Very nice! I wasn't aware of this algorithm at all, but it seems to be an early application of the lifting scheme to the DCT filter, 8 years before this method was introduced in the more general context of perfect reconstruction filters.
Interestingly enough, Sweldens does not seem to cite Loeffler's paper, so it's likely that they came up with the same method independently of one another.
Doing DCT the naive way, the formula is as easy as the DFT. But computing the DCT quickly (like in O(n log n) time) is much harder to understand than the FFT.
I read a couple of papers and implemented the fast DCT algorithms. The Arai, Agui, Nakajima 8-point DCT uses 13 multiplications. The Lee DCT algorithm is recursive and works on any length that is a power of 2. https://www.nayuki.io/page/fast-discrete-cosine-transform-al...
I'm always sad that scipy and numpy do not use good FFT implementations due to ridiculous political concerns. However, in that case, there was a very happy outcome with this beautiful article!

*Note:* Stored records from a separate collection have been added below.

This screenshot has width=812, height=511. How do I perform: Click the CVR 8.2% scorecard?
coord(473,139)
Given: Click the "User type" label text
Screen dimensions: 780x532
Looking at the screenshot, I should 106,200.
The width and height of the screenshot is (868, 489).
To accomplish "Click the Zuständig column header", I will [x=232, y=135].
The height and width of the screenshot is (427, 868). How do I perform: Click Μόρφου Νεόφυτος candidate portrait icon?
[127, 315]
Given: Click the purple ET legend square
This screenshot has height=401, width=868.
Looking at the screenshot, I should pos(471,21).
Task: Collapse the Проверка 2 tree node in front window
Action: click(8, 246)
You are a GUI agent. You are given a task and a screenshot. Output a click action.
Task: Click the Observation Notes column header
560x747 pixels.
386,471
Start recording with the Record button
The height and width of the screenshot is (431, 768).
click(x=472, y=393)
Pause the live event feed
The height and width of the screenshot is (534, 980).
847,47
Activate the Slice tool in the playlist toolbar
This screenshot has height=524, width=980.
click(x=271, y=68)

I Googled around a bit and didn't find anything on political concerns other than the GPL thing (which would cover linking, not reimplementation of math). Is that the political concern in question or is there also something else?
Yes, I was referring to that. They refuse to use the standard and state-of-the-art FFTW3 library because it's distributed under the GPL. (Actually, it's dual-licensed GPL/commercial).
There's a great expository paper about these kinds of filter implementations by Daubechies and Sweldens in the general case: https://9p.io/who/wim/papers/factor/factor.pdf
Interestingly enough, Sweldens does not seem to cite Loeffler's paper, so it's likely that they came up with the same method independently of one another.